I like to think of multi-term suggestions as tuneable query expansions that return materials on a subject more precisely than the original query.

The custom dictionary has even more potential:

When a file-based dictionary is used (non-empty sourceLocation parameter above) then it’s expected to be a plain text file in UTF-8 encoding. Blank lines and lines that start with a ‘#’ are ignored. The remaining lines must consist of either a string without literal TAB (\u0007) character, or a string and a TAB separated floating-point weight. (http://wiki.apache.org/solr/Suggester)

The custom dictionary can contain single terms or phrases.

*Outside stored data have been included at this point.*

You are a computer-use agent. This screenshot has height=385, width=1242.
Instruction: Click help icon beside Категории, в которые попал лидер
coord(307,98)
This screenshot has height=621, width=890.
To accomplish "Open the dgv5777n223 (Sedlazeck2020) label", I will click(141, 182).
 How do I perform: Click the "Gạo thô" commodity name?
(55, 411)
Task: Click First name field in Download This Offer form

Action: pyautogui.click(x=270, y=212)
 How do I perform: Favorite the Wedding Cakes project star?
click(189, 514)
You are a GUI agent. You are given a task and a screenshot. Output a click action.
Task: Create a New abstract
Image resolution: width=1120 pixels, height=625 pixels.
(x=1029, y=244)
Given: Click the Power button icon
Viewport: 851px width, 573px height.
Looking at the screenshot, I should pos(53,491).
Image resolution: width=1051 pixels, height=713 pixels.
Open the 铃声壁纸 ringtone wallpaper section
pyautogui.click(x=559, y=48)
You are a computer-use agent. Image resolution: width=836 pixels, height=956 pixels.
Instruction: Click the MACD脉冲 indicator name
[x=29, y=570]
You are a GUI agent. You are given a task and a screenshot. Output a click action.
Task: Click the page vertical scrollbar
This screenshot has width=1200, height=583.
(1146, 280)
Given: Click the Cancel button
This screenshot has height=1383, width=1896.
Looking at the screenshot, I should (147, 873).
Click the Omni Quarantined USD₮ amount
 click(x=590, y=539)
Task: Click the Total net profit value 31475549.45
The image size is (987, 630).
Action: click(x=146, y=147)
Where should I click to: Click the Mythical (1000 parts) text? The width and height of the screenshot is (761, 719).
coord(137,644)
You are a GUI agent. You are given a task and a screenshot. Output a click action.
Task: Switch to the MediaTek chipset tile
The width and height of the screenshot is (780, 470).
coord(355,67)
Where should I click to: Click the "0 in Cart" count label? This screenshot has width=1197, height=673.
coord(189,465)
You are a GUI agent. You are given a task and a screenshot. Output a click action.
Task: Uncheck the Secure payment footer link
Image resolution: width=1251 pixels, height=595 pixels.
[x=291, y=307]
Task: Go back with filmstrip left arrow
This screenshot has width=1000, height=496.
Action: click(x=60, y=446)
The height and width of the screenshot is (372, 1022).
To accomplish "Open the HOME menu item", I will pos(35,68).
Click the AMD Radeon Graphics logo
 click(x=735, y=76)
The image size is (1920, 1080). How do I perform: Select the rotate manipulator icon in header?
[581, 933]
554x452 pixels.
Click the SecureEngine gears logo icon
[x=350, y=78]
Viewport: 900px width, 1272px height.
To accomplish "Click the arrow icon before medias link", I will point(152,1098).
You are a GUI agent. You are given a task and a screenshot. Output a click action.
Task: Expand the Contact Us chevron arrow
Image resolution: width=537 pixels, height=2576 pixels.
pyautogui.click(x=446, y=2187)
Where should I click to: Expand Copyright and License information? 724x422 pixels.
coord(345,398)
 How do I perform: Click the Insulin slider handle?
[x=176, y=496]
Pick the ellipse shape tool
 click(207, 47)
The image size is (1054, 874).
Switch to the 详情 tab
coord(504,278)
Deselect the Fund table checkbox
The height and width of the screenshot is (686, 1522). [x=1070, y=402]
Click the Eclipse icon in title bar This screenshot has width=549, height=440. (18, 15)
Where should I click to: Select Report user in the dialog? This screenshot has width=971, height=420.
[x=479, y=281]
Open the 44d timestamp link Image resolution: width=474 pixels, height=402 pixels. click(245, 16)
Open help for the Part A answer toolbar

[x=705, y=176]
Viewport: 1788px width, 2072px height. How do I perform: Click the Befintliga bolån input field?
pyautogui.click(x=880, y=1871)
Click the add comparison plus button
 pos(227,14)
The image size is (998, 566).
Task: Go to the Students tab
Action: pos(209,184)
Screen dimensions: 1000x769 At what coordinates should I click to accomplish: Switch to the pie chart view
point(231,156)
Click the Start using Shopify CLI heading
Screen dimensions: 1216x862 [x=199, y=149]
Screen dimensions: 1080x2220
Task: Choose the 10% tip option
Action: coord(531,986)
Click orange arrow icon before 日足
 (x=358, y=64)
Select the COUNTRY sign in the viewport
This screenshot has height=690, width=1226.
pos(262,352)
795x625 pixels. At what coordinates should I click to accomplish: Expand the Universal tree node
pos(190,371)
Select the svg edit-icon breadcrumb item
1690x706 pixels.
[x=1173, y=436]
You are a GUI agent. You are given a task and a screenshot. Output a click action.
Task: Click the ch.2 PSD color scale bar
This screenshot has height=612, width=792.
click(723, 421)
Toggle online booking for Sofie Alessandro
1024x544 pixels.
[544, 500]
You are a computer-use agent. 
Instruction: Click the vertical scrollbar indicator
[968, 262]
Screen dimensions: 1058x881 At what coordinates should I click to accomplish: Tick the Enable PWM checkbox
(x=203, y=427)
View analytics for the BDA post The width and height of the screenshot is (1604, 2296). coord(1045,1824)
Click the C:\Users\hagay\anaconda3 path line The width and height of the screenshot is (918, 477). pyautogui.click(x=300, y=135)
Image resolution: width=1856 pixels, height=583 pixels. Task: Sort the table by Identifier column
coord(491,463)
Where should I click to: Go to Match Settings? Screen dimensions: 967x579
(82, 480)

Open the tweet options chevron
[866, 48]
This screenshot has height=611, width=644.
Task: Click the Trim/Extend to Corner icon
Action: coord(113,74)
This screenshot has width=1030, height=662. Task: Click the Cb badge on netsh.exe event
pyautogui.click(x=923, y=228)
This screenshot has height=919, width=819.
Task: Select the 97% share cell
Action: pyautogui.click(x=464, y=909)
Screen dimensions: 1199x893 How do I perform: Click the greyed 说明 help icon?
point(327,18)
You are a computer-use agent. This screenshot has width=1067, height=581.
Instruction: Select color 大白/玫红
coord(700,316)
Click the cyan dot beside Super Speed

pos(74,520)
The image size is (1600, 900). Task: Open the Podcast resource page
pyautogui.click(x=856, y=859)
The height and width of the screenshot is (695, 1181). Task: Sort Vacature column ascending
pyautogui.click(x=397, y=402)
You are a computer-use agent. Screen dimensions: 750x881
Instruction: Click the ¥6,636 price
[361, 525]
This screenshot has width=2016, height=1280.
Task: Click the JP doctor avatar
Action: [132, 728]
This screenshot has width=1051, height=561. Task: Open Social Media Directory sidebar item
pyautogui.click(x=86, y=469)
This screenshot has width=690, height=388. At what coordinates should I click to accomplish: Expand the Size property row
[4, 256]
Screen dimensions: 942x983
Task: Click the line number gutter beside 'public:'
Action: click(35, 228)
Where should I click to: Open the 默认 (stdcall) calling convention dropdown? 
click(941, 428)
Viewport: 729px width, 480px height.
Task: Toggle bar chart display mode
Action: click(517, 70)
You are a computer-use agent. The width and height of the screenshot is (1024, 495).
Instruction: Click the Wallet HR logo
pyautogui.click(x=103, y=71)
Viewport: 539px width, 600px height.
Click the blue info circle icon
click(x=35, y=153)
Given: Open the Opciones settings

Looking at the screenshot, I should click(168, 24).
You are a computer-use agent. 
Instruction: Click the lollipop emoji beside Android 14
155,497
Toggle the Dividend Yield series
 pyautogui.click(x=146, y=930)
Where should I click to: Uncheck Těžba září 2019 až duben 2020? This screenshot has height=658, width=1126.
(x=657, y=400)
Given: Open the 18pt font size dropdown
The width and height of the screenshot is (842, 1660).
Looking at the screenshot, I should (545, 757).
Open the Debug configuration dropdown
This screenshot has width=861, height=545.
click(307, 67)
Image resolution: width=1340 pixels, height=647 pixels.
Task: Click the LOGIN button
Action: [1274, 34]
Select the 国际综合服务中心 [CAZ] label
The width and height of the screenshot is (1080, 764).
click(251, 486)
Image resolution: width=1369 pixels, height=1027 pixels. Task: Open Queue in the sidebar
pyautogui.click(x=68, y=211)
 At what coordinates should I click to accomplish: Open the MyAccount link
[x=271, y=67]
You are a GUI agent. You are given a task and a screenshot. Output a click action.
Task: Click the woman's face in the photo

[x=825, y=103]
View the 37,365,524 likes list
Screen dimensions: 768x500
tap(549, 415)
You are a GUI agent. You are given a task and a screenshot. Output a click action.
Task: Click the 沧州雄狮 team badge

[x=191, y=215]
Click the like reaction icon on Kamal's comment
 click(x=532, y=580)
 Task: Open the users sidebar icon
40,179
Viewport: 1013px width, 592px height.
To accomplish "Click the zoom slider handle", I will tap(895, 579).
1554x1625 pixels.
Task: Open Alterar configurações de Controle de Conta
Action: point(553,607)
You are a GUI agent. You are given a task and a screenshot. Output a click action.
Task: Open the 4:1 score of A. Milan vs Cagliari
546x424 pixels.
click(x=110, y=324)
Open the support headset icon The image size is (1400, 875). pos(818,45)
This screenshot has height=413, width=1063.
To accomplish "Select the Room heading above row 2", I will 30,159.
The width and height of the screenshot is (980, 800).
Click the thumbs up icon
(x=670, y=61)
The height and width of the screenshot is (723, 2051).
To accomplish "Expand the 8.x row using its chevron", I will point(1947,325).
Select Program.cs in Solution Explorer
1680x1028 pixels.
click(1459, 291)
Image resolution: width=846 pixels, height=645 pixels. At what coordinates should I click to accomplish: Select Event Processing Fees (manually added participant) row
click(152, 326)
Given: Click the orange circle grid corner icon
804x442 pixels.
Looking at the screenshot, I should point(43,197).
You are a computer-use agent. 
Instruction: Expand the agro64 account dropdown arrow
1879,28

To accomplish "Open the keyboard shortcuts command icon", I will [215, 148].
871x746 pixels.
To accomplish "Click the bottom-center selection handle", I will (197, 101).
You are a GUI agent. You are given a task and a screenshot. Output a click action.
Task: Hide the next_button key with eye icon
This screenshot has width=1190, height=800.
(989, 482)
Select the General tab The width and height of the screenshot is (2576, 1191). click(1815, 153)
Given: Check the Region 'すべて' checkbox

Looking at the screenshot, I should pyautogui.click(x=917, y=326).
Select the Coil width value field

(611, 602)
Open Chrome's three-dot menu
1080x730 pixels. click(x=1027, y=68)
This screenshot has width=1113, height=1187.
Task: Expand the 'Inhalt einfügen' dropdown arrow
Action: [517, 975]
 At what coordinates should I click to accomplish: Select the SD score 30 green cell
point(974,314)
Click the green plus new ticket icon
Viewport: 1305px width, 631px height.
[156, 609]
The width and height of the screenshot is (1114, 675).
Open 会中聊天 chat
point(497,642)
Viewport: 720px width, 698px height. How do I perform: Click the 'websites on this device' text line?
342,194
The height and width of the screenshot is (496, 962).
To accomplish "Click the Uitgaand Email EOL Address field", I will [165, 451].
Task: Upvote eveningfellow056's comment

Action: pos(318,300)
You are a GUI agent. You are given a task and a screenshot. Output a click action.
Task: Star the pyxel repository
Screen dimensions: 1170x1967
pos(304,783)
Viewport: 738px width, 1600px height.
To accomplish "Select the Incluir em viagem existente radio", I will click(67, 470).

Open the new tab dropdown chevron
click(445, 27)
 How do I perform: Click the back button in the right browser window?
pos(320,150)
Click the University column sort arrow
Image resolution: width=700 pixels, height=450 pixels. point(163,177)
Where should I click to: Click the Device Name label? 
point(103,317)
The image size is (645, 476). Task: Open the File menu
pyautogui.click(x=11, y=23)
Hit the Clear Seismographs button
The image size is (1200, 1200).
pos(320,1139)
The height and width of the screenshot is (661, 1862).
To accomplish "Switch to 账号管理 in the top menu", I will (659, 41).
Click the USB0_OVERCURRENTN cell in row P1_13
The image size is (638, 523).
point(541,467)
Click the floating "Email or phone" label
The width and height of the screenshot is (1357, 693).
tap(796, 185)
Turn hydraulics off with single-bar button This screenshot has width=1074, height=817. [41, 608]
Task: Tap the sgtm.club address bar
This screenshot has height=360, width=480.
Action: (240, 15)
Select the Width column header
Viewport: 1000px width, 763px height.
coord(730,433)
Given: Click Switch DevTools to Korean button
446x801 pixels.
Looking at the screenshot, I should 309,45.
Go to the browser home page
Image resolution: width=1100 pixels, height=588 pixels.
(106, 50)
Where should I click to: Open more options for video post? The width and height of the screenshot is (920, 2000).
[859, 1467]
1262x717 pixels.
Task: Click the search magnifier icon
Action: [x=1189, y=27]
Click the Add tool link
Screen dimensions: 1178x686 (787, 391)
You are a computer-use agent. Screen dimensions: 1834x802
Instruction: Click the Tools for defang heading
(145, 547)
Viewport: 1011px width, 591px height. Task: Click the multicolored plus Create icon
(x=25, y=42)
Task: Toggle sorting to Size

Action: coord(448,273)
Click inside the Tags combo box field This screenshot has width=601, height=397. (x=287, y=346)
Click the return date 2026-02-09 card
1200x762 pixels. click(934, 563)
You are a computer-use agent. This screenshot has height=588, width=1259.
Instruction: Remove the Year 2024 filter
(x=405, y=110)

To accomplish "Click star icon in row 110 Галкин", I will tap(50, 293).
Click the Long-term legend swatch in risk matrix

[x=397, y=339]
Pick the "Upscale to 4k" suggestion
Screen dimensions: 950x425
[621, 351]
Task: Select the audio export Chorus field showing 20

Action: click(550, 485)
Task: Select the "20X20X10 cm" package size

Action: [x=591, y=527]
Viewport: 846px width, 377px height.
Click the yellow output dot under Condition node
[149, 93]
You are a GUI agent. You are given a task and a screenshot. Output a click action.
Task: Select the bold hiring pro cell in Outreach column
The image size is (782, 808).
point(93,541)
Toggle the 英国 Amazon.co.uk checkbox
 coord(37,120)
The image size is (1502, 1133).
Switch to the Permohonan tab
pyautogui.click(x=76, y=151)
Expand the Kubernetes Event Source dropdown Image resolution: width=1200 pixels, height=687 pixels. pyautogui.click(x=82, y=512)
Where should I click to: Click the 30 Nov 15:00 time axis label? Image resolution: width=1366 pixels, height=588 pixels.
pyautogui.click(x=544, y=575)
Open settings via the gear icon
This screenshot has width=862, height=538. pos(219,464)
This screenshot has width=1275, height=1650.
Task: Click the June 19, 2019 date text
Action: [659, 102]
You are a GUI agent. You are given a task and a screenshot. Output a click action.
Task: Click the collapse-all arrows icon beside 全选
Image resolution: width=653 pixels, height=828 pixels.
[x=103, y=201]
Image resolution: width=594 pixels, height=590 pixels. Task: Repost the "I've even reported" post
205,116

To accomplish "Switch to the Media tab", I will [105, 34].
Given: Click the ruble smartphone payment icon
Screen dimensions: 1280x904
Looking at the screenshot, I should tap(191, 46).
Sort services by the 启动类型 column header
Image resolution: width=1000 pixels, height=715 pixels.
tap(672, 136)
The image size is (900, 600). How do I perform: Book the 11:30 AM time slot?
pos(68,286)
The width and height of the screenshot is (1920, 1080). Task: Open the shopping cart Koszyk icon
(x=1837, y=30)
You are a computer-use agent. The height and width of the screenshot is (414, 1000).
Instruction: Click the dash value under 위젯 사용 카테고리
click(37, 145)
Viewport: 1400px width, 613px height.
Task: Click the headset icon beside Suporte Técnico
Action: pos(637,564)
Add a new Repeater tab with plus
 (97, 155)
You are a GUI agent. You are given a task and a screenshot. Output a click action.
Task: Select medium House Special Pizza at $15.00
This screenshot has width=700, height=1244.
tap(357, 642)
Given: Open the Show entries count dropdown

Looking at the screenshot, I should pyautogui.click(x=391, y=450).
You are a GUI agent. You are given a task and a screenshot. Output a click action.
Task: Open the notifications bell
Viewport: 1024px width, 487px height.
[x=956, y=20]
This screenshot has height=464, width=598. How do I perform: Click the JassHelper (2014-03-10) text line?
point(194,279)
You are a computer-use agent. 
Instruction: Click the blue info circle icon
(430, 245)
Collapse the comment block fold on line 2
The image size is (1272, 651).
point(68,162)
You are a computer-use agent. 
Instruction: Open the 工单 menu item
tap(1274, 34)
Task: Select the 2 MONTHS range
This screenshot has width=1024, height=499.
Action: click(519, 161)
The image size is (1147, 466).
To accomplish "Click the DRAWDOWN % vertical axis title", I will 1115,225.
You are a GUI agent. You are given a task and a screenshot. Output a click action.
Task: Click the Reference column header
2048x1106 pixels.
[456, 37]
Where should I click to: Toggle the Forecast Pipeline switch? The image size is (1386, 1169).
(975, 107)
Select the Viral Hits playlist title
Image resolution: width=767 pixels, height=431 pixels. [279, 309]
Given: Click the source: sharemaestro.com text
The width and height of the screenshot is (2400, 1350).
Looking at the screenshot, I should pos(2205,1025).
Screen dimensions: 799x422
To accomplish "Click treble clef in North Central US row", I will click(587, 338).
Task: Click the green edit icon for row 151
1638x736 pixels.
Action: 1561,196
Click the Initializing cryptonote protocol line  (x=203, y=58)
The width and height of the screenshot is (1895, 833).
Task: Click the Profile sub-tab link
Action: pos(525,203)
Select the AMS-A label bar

Hmmm, a custom dictionary:

  1. Is easy to author
  2. Contains words and phrases
  3. Is an editorial artifact
  4. Not limited to a single Solr installation
  5. Could be domain specific
  6. Assists in returning more, not less precise results

The handling of the more precise results is up to your imagination.

AutoComplete with Suggestion Groups

Thursday, October 20th, 2011

AutoComplete with Suggestion Groups from Sematext.

From the post:

While Otis is talking about our new Search Analytics (it’s open and free now!) and Scalable Performance Monitoring (it’s also open and free now!) services at Lucene Eurocon in Barcelona Pascal, one of the new members of our multinational team at Sematext, is working on making improvements to our search-lucene.com and search-hadoop.com sites. One of the recent improvements is on the AutoComplete functionality we have there. If you’ve used these sites before, you may have noticed that the AutoComplete there now groups suggestions. In the screen capture below you can see several suggestion groups divided with pink lines. Suggestions can be grouped by any criterion, and here we have them grouped by the source of suggestions. The very first suggestion is from “mail # general”, which is our name for the “general” mailing list that some of the projects we index have. The next two suggestions are from “mail # user”, followed by two suggestions from “mail # dev”, and so on. On the left side of each suggestion you can see icons that signify the type of suggestion and help people more quickly focus on types of suggestions they are after.

Very nice!

Curious how you would distinguish “grouping suggestions” from faceted navigation? (I have a distinction in mind but curious about yours.)